As the crowd chants, “Give us recognition!” the world’s most quixotic Independence Day parade marches through the dusty streets of Hargeisa. There are gymnasts and circus performers, flag-festooned camels, mounted police on colourfully tasselled horses, a convoy of rocket launchers and red-bereted soldiers with old rifles and Kalashnikovs.
The spectators roar. Women ululate. Marshals use sticks and whips to beat back the surging crowds. The parade marches on: firefighters in helmets, livestock herders, industrial trucks piled high with bags of detergent and even a float from the state water monopoly, proudly displaying a functioning shower. An elderly lion, chained in a truck, is draped in the Somaliland flag.
For all the spectacle of its annual celebrations, this self-declared sovereign state in the deserts of northwestern Somalia is no closer than ever to its dream of global recognition. Foreign diplomats typically refuse to attend the annual independence day parade.
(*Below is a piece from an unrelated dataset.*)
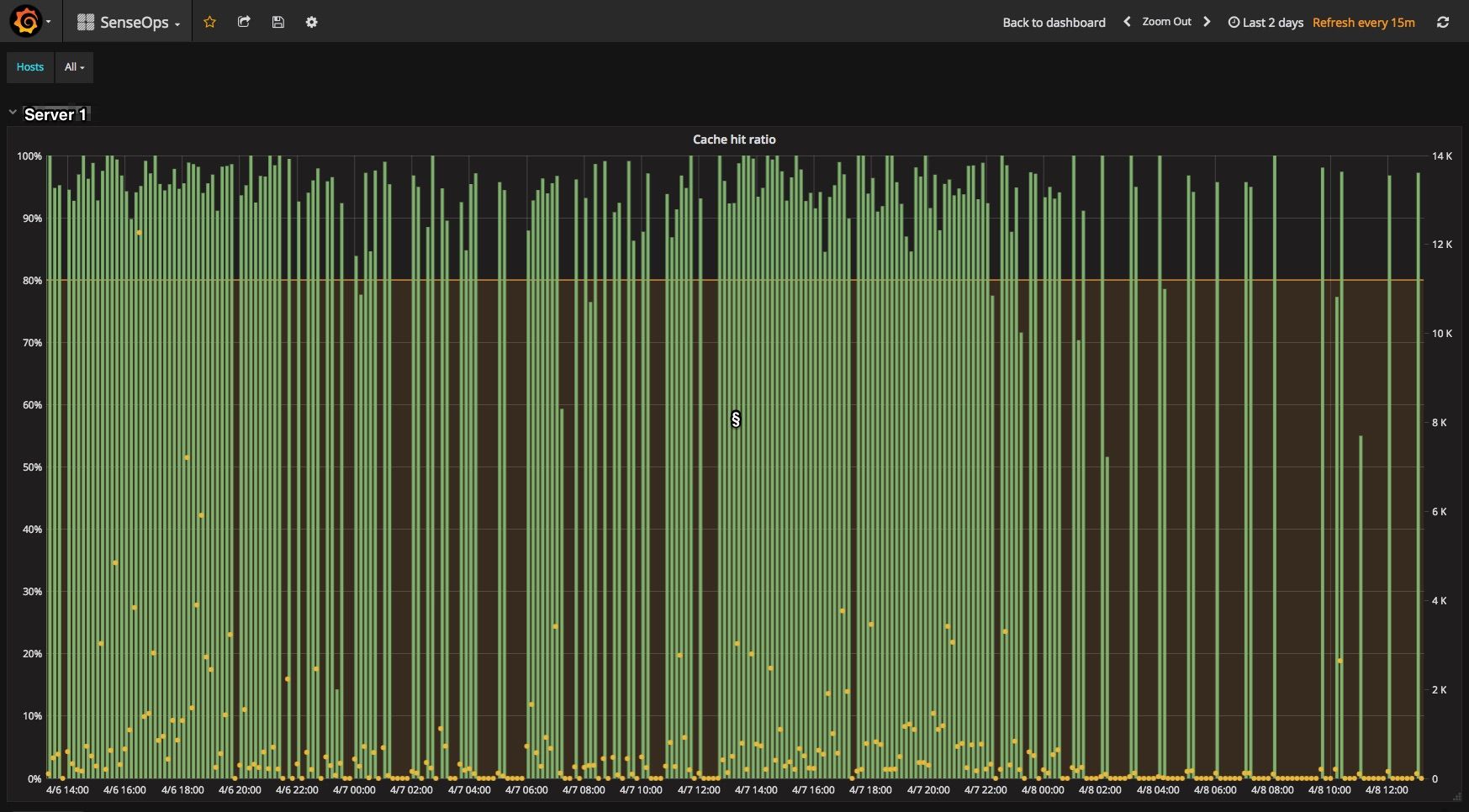Click the share dashboard icon

click(244, 22)
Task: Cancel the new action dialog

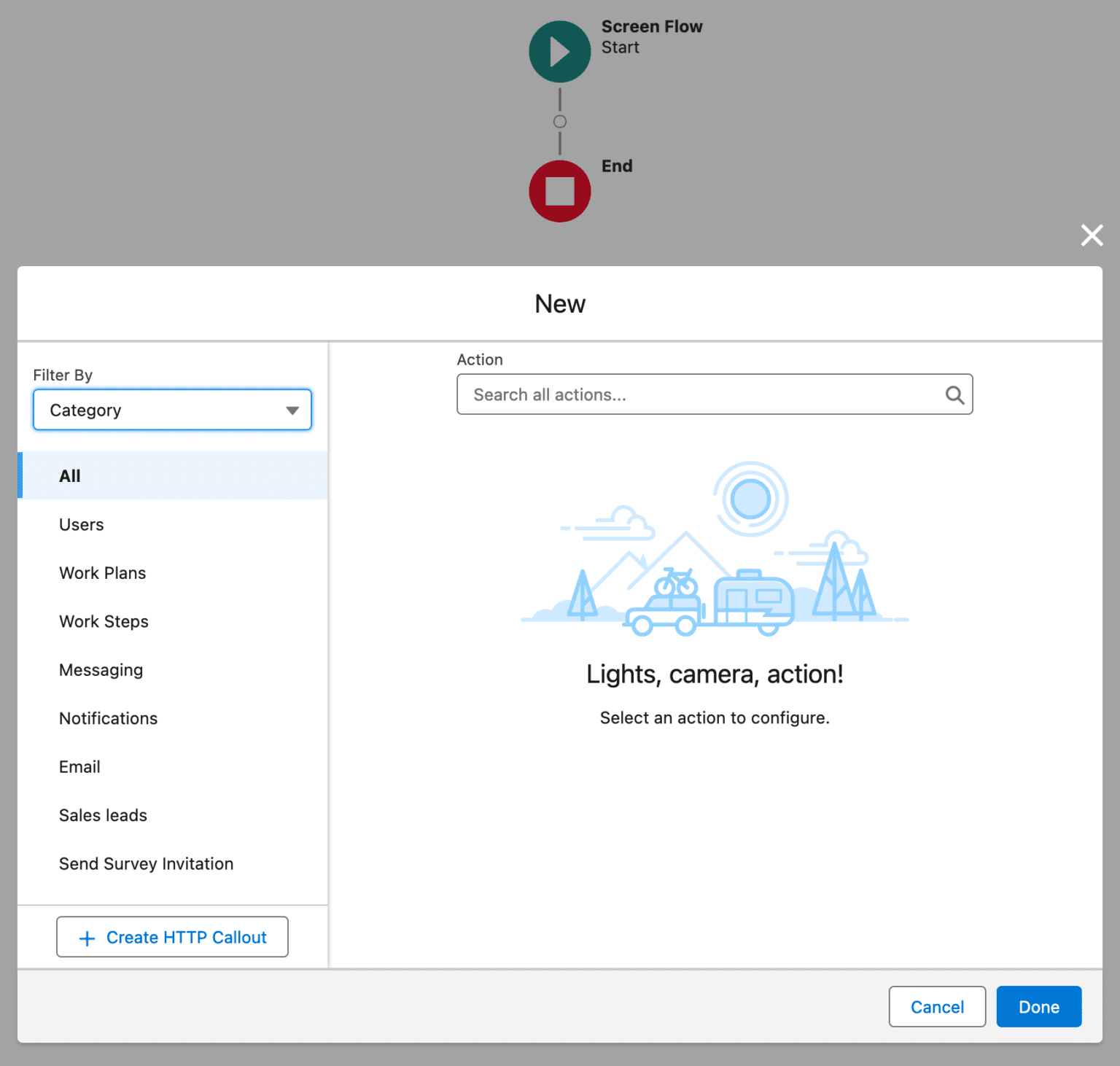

But Somaliland’s achievements cannot be ignored by anyone who wonders how to build peace and democracy in the world’s most forsaken corners.
Somaliland has emerged as an oasis of stability and democracy in one of the most volatile and violent regions in Africa. With five consecutive elections monitored by independent observers over the past 12 years, it has managed to create the freest economic and political systems in the Horn of Africa.
To do so, it has overcome obstacles that might seem insurmountable: poverty, isolation, civil war, high levels of illiteracy, severe shortages of natural resources and, most notably, almost no bilateral foreign aid. Somaliland’s success is so remarkable that scholars, including such global figures as U.S. political scientist Francis Fukuyama, have been wondering whether it might actually be a result of the lack of aid.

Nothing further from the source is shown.